▶ _EXTRACTED RECORDS_
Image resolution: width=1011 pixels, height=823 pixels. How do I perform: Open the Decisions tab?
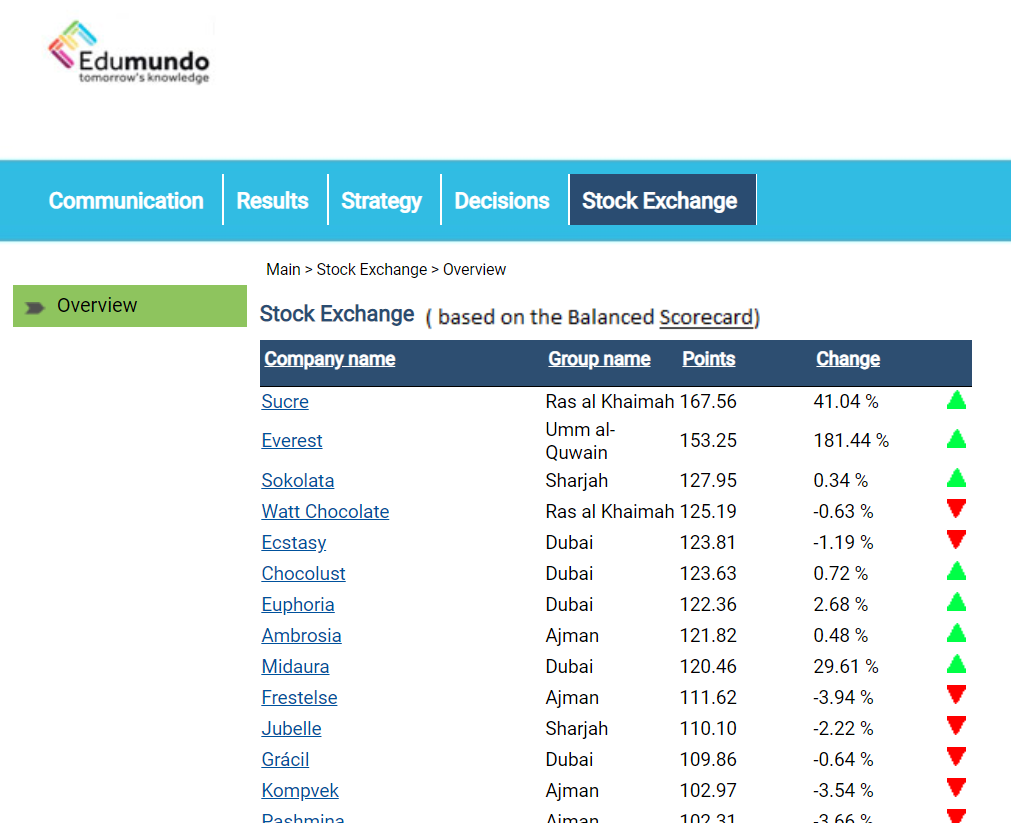point(502,200)
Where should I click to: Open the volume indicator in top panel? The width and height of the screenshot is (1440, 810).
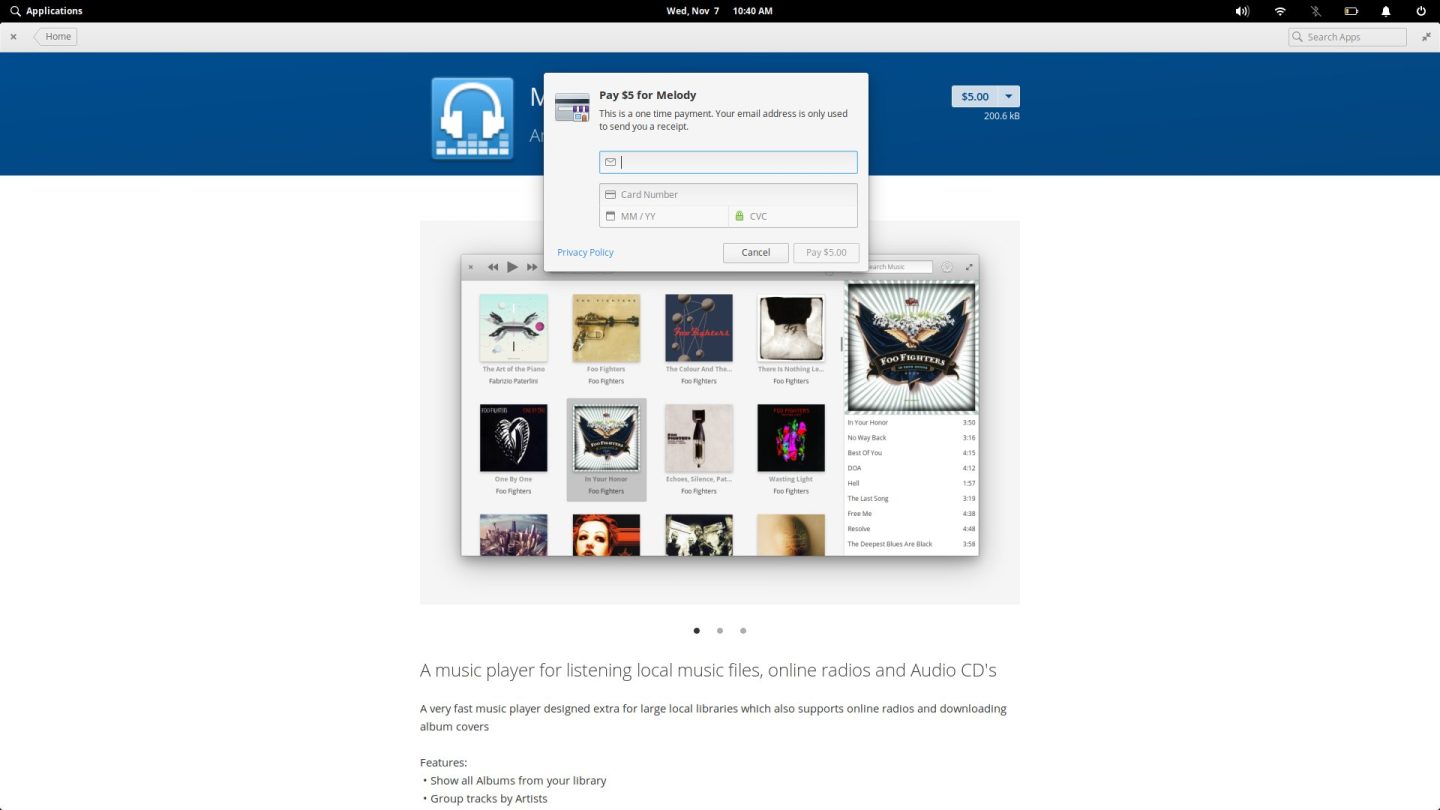coord(1242,11)
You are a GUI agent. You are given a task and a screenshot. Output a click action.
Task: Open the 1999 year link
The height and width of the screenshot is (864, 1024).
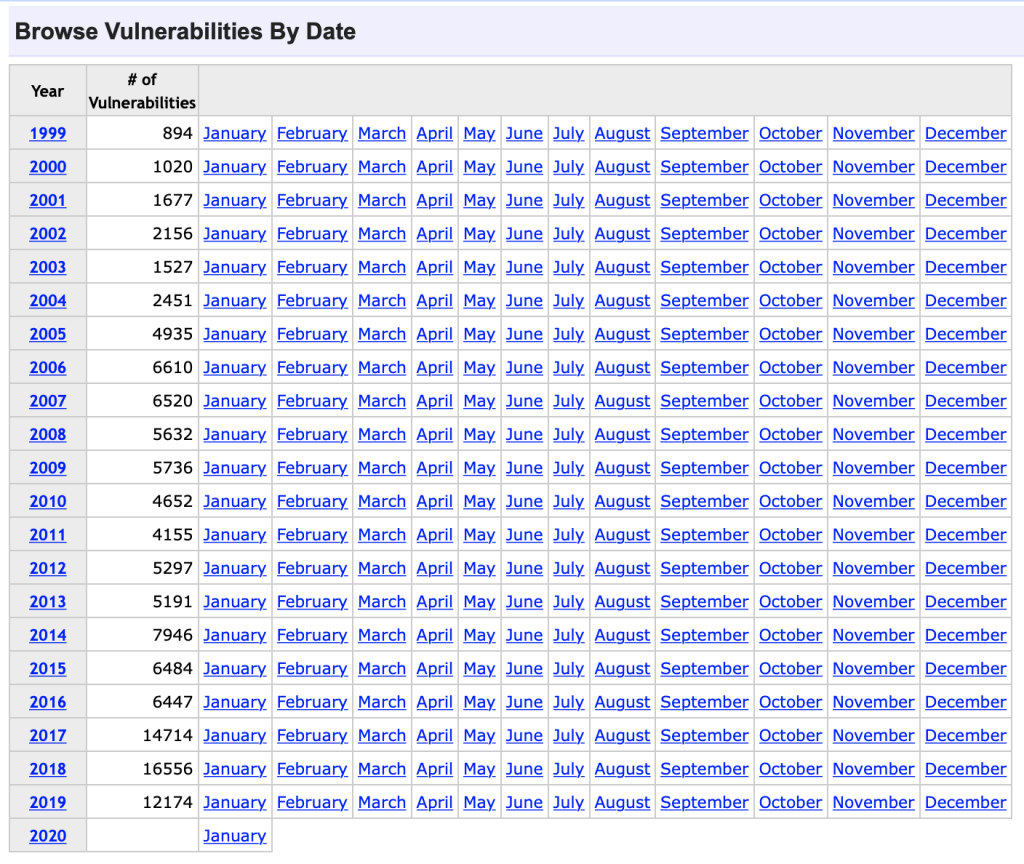48,133
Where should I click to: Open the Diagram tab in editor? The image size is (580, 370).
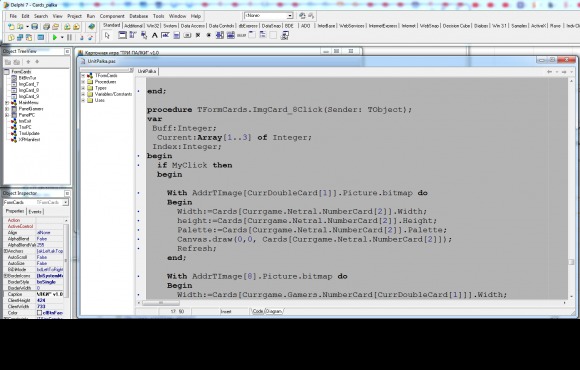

▶ _GOAL OF THE EXERCISE_
Every line from the one containing "You are a GUI" through the last line of the listing must be written out again exactly, and no other line. Leave the pictures aside.

▶ _TASK RESULT_
You are a GUI agent. You are given a task and a screenshot. Output a click action.
Task: Open the 1999 year link
The height and width of the screenshot is (864, 1024).
48,133
Where should I click to: Open the Diagram tab in editor? The image size is (580, 370).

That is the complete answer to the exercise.